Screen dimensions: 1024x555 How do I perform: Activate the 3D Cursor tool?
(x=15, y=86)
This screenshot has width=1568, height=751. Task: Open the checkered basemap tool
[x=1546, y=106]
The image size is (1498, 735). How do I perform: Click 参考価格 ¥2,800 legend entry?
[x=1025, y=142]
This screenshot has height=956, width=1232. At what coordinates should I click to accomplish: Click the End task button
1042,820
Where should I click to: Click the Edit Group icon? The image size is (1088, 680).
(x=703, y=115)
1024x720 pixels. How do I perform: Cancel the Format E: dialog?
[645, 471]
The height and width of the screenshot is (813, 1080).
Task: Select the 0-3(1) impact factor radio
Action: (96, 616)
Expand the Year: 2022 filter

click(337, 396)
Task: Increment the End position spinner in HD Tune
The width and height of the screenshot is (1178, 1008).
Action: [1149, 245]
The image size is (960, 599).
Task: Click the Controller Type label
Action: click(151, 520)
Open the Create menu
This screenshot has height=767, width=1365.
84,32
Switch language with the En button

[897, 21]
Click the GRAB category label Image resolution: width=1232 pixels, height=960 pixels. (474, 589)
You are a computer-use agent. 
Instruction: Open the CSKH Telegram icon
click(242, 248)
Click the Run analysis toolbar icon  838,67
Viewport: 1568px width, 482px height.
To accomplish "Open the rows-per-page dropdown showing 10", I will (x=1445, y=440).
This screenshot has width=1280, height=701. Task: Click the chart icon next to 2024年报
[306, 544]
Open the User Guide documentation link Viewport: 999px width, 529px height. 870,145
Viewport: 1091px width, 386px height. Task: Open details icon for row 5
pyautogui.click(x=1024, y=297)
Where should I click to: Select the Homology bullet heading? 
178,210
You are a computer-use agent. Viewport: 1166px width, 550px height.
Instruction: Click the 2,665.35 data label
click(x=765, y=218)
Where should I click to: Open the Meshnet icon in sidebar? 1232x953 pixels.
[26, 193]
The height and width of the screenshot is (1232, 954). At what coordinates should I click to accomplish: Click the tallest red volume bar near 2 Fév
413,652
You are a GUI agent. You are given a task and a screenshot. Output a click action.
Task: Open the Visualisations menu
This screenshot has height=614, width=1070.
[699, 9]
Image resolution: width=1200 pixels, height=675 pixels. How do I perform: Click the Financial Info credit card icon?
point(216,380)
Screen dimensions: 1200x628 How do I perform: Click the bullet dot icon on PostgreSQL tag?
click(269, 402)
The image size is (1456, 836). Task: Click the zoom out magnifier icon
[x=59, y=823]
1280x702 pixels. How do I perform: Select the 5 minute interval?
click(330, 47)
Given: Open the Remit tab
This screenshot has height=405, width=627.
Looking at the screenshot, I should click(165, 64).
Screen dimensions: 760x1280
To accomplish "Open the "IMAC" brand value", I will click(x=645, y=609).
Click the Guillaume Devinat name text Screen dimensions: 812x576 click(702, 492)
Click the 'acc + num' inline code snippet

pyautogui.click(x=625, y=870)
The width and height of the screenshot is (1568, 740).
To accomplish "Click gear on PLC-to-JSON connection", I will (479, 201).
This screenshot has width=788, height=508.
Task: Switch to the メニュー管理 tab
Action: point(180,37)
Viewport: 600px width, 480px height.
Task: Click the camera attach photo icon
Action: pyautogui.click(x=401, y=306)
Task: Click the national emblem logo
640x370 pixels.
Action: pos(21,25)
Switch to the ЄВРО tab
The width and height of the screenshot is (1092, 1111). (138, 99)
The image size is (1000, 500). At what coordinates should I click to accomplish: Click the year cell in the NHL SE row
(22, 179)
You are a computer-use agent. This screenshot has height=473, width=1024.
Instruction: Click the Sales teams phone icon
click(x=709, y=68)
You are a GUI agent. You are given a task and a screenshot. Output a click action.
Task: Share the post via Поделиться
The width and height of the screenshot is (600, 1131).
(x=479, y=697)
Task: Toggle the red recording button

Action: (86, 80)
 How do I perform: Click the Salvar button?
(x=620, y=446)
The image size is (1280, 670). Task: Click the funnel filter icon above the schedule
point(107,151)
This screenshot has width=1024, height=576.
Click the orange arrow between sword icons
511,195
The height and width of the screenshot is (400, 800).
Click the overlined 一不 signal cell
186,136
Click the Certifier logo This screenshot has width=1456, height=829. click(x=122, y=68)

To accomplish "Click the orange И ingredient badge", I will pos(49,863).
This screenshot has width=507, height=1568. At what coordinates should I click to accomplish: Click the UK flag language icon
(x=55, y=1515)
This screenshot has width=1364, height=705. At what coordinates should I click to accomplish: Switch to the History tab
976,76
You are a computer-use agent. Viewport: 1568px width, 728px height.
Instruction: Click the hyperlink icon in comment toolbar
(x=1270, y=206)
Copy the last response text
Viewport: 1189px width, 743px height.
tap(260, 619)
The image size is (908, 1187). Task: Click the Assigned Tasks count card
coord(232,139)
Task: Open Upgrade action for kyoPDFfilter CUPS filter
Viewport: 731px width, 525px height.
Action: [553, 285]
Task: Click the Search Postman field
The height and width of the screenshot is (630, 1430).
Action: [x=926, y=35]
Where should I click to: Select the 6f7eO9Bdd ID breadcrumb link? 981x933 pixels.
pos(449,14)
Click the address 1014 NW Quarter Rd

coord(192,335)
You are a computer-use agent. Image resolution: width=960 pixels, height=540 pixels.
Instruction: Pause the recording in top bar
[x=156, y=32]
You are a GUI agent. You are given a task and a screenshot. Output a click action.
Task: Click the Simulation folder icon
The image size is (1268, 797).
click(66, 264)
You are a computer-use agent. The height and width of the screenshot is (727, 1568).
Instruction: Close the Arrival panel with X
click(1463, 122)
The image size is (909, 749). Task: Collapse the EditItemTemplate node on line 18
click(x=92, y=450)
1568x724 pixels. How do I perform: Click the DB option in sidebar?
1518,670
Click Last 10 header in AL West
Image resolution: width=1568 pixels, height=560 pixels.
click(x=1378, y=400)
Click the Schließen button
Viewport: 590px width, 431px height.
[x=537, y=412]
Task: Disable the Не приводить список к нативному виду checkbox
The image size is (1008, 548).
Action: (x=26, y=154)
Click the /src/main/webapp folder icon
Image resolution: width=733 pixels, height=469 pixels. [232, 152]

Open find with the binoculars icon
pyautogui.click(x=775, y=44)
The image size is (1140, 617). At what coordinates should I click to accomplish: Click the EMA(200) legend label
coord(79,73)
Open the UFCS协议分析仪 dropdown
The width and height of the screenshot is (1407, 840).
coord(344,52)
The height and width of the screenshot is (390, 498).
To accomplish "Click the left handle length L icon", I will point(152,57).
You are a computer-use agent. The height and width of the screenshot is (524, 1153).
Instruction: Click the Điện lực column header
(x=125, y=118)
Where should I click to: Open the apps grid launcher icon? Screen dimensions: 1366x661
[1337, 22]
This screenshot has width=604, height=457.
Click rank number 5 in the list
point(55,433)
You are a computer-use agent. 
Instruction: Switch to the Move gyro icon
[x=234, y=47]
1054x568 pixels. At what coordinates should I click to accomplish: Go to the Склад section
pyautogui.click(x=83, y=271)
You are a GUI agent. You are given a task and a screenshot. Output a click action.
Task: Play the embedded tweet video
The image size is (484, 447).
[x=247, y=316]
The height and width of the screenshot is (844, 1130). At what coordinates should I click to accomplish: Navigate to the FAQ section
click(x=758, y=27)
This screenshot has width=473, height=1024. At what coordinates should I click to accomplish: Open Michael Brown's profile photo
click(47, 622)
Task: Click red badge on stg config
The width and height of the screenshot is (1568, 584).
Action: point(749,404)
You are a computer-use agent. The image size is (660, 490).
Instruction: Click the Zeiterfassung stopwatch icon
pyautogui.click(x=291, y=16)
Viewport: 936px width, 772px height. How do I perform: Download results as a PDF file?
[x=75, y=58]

» Assignment: The expected output is the complete listing, word for word.

» Answer box:
Screen dimensions: 1024x555 How do I perform: Activate the 3D Cursor tool?
(x=15, y=86)
This screenshot has width=1568, height=751. Task: Open the checkered basemap tool
[x=1546, y=106]
The image size is (1498, 735). How do I perform: Click 参考価格 ¥2,800 legend entry?
[x=1025, y=142]
This screenshot has height=956, width=1232. At what coordinates should I click to accomplish: Click the End task button
1042,820
Where should I click to: Click the Edit Group icon? The image size is (1088, 680).
(x=703, y=115)
1024x720 pixels. How do I perform: Cancel the Format E: dialog?
[645, 471]
The height and width of the screenshot is (813, 1080).
Task: Select the 0-3(1) impact factor radio
Action: (96, 616)
Expand the Year: 2022 filter

click(337, 396)
Task: Increment the End position spinner in HD Tune
The width and height of the screenshot is (1178, 1008).
Action: [1149, 245]
The image size is (960, 599).
Task: Click the Controller Type label
Action: click(151, 520)
Open the Create menu
This screenshot has height=767, width=1365.
84,32
Switch language with the En button

[897, 21]
Click the GRAB category label Image resolution: width=1232 pixels, height=960 pixels. (474, 589)
You are a computer-use agent. 
Instruction: Open the CSKH Telegram icon
click(242, 248)
Click the Run analysis toolbar icon  838,67
Viewport: 1568px width, 482px height.
To accomplish "Open the rows-per-page dropdown showing 10", I will (x=1445, y=440).
This screenshot has width=1280, height=701. Task: Click the chart icon next to 2024年报
[306, 544]
Open the User Guide documentation link Viewport: 999px width, 529px height. 870,145
Viewport: 1091px width, 386px height. Task: Open details icon for row 5
pyautogui.click(x=1024, y=297)
Where should I click to: Select the Homology bullet heading? 
178,210
You are a computer-use agent. Viewport: 1166px width, 550px height.
Instruction: Click the 2,665.35 data label
click(x=765, y=218)
Where should I click to: Open the Meshnet icon in sidebar? 1232x953 pixels.
[26, 193]
The height and width of the screenshot is (1232, 954). At what coordinates should I click to accomplish: Click the tallest red volume bar near 2 Fév
413,652
You are a GUI agent. You are given a task and a screenshot. Output a click action.
Task: Open the Visualisations menu
This screenshot has height=614, width=1070.
[699, 9]
Image resolution: width=1200 pixels, height=675 pixels. How do I perform: Click the Financial Info credit card icon?
point(216,380)
Screen dimensions: 1200x628 How do I perform: Click the bullet dot icon on PostgreSQL tag?
click(269, 402)
The image size is (1456, 836). Task: Click the zoom out magnifier icon
[x=59, y=823]
1280x702 pixels. How do I perform: Select the 5 minute interval?
click(330, 47)
Given: Open the Remit tab
This screenshot has height=405, width=627.
Looking at the screenshot, I should click(165, 64).
Screen dimensions: 760x1280
To accomplish "Open the "IMAC" brand value", I will click(x=645, y=609).
Click the Guillaume Devinat name text Screen dimensions: 812x576 click(702, 492)
Click the 'acc + num' inline code snippet

pyautogui.click(x=625, y=870)
The width and height of the screenshot is (1568, 740).
To accomplish "Click gear on PLC-to-JSON connection", I will (479, 201).
This screenshot has width=788, height=508.
Task: Switch to the メニュー管理 tab
Action: point(180,37)
Viewport: 600px width, 480px height.
Task: Click the camera attach photo icon
Action: pyautogui.click(x=401, y=306)
Task: Click the national emblem logo
640x370 pixels.
Action: pos(21,25)
Switch to the ЄВРО tab
The width and height of the screenshot is (1092, 1111). (138, 99)
The image size is (1000, 500). At what coordinates should I click to accomplish: Click the year cell in the NHL SE row
(22, 179)
You are a computer-use agent. This screenshot has height=473, width=1024.
Instruction: Click the Sales teams phone icon
click(x=709, y=68)
You are a GUI agent. You are given a task and a screenshot. Output a click action.
Task: Share the post via Поделиться
The width and height of the screenshot is (600, 1131).
(x=479, y=697)
Task: Toggle the red recording button

Action: (86, 80)
 How do I perform: Click the Salvar button?
(x=620, y=446)
The image size is (1280, 670). Task: Click the funnel filter icon above the schedule
point(107,151)
This screenshot has width=1024, height=576.
Click the orange arrow between sword icons
511,195
The height and width of the screenshot is (400, 800).
Click the overlined 一不 signal cell
186,136
Click the Certifier logo This screenshot has width=1456, height=829. click(x=122, y=68)

To accomplish "Click the orange И ingredient badge", I will pos(49,863).
This screenshot has width=507, height=1568. At what coordinates should I click to accomplish: Click the UK flag language icon
(x=55, y=1515)
This screenshot has width=1364, height=705. At what coordinates should I click to accomplish: Switch to the History tab
976,76
You are a computer-use agent. Viewport: 1568px width, 728px height.
Instruction: Click the hyperlink icon in comment toolbar
(x=1270, y=206)
Copy the last response text
Viewport: 1189px width, 743px height.
tap(260, 619)
The image size is (908, 1187). Task: Click the Assigned Tasks count card
coord(232,139)
Task: Open Upgrade action for kyoPDFfilter CUPS filter
Viewport: 731px width, 525px height.
Action: [553, 285]
Task: Click the Search Postman field
The height and width of the screenshot is (630, 1430).
Action: [x=926, y=35]
Where should I click to: Select the 6f7eO9Bdd ID breadcrumb link? 981x933 pixels.
pos(449,14)
Click the address 1014 NW Quarter Rd

coord(192,335)
You are a computer-use agent. Image resolution: width=960 pixels, height=540 pixels.
Instruction: Pause the recording in top bar
[x=156, y=32]
You are a GUI agent. You are given a task and a screenshot. Output a click action.
Task: Click the Simulation folder icon
The image size is (1268, 797).
click(66, 264)
You are a computer-use agent. The height and width of the screenshot is (727, 1568).
Instruction: Close the Arrival panel with X
click(1463, 122)
The image size is (909, 749). Task: Collapse the EditItemTemplate node on line 18
click(x=92, y=450)
1568x724 pixels. How do I perform: Click the DB option in sidebar?
1518,670
Click Last 10 header in AL West
Image resolution: width=1568 pixels, height=560 pixels.
click(x=1378, y=400)
Click the Schließen button
Viewport: 590px width, 431px height.
[x=537, y=412]
Task: Disable the Не приводить список к нативному виду checkbox
The image size is (1008, 548).
Action: (x=26, y=154)
Click the /src/main/webapp folder icon
Image resolution: width=733 pixels, height=469 pixels. [232, 152]

Open find with the binoculars icon
pyautogui.click(x=775, y=44)
The image size is (1140, 617). At what coordinates should I click to accomplish: Click the EMA(200) legend label
coord(79,73)
Open the UFCS协议分析仪 dropdown
The width and height of the screenshot is (1407, 840).
coord(344,52)
The height and width of the screenshot is (390, 498).
To accomplish "Click the left handle length L icon", I will point(152,57).
You are a computer-use agent. The height and width of the screenshot is (524, 1153).
Instruction: Click the Điện lực column header
(x=125, y=118)
Where should I click to: Open the apps grid launcher icon? Screen dimensions: 1366x661
[1337, 22]
This screenshot has width=604, height=457.
Click rank number 5 in the list
point(55,433)
You are a computer-use agent. 
Instruction: Switch to the Move gyro icon
[x=234, y=47]
1054x568 pixels. At what coordinates should I click to accomplish: Go to the Склад section
pyautogui.click(x=83, y=271)
You are a GUI agent. You are given a task and a screenshot. Output a click action.
Task: Play the embedded tweet video
The image size is (484, 447).
[x=247, y=316]
The height and width of the screenshot is (844, 1130). At what coordinates should I click to accomplish: Navigate to the FAQ section
click(x=758, y=27)
This screenshot has width=473, height=1024. At what coordinates should I click to accomplish: Open Michael Brown's profile photo
click(47, 622)
Task: Click red badge on stg config
The width and height of the screenshot is (1568, 584).
Action: point(749,404)
You are a computer-use agent. The image size is (660, 490).
Instruction: Click the Zeiterfassung stopwatch icon
pyautogui.click(x=291, y=16)
Viewport: 936px width, 772px height. How do I perform: Download results as a PDF file?
[x=75, y=58]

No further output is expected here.